-- WHAT TO DO --
Quote exactly the lines spanning from the top of the data below to the line that contains "This screenshot has width=1389, height=868.", including both.

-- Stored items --
# # #

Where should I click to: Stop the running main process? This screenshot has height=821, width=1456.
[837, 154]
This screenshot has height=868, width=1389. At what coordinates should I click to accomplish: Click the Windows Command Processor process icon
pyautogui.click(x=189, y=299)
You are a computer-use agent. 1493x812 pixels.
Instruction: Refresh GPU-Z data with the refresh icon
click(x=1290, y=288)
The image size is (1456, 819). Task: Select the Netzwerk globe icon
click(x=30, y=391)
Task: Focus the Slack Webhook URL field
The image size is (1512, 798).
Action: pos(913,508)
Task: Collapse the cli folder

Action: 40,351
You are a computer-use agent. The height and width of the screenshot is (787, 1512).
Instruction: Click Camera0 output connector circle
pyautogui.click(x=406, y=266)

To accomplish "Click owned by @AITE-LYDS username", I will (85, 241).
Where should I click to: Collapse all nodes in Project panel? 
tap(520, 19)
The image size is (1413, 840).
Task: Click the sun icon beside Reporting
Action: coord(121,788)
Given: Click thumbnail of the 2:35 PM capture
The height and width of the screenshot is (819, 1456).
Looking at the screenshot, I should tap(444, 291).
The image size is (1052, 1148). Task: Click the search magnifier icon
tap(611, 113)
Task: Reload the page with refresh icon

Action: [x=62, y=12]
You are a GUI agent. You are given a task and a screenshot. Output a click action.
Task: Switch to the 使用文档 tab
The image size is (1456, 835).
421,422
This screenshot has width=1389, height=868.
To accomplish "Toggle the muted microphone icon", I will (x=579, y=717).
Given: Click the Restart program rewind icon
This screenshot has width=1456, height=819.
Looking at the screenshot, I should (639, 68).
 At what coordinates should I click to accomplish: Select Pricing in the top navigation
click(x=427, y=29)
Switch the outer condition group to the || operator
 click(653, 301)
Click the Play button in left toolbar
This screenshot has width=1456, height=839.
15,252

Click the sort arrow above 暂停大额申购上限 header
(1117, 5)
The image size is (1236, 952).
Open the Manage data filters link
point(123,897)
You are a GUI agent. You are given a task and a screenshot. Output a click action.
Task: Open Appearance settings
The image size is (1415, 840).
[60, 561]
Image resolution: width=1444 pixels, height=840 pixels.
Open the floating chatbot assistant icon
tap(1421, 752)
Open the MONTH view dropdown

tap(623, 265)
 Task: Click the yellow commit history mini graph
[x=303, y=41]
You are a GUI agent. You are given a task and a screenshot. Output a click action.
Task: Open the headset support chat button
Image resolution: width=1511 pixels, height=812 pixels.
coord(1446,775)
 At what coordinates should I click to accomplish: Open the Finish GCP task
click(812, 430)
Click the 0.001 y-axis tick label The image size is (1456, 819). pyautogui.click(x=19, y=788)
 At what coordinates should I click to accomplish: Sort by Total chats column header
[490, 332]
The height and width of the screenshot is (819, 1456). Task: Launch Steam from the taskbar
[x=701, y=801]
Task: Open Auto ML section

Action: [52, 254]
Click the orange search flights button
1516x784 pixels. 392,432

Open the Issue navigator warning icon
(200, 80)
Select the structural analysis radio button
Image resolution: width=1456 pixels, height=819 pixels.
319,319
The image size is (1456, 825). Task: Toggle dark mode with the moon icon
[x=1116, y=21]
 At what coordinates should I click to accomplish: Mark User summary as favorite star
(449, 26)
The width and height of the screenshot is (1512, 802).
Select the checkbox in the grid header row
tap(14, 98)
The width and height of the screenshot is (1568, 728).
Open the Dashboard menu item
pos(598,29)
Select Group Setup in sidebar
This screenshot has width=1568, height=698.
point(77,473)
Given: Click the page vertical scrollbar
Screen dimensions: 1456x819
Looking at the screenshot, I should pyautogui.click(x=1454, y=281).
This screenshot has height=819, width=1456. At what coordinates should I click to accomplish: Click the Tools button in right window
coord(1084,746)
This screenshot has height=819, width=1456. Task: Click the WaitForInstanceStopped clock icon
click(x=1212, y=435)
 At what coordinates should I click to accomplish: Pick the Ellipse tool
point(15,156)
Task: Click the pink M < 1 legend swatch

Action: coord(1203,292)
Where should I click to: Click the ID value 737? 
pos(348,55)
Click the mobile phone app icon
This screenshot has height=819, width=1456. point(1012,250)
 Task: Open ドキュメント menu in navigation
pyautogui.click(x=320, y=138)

# # #

-- SOLUTION --
Where should I click to: Stop the running main process? This screenshot has height=821, width=1456.
[837, 154]
This screenshot has height=868, width=1389. At what coordinates should I click to accomplish: Click the Windows Command Processor process icon
pyautogui.click(x=189, y=299)
You are a computer-use agent. 1493x812 pixels.
Instruction: Refresh GPU-Z data with the refresh icon
click(x=1290, y=288)
The image size is (1456, 819). Task: Select the Netzwerk globe icon
click(x=30, y=391)
Task: Focus the Slack Webhook URL field
The image size is (1512, 798).
Action: pos(913,508)
Task: Collapse the cli folder

Action: 40,351
You are a computer-use agent. The height and width of the screenshot is (787, 1512).
Instruction: Click Camera0 output connector circle
pyautogui.click(x=406, y=266)

To accomplish "Click owned by @AITE-LYDS username", I will (85, 241).
Where should I click to: Collapse all nodes in Project panel? 
tap(520, 19)
The image size is (1413, 840).
Task: Click the sun icon beside Reporting
Action: coord(121,788)
Given: Click thumbnail of the 2:35 PM capture
The height and width of the screenshot is (819, 1456).
Looking at the screenshot, I should tap(444, 291).
The image size is (1052, 1148). Task: Click the search magnifier icon
tap(611, 113)
Task: Reload the page with refresh icon

Action: [x=62, y=12]
You are a GUI agent. You are given a task and a screenshot. Output a click action.
Task: Switch to the 使用文档 tab
The image size is (1456, 835).
421,422
This screenshot has width=1389, height=868.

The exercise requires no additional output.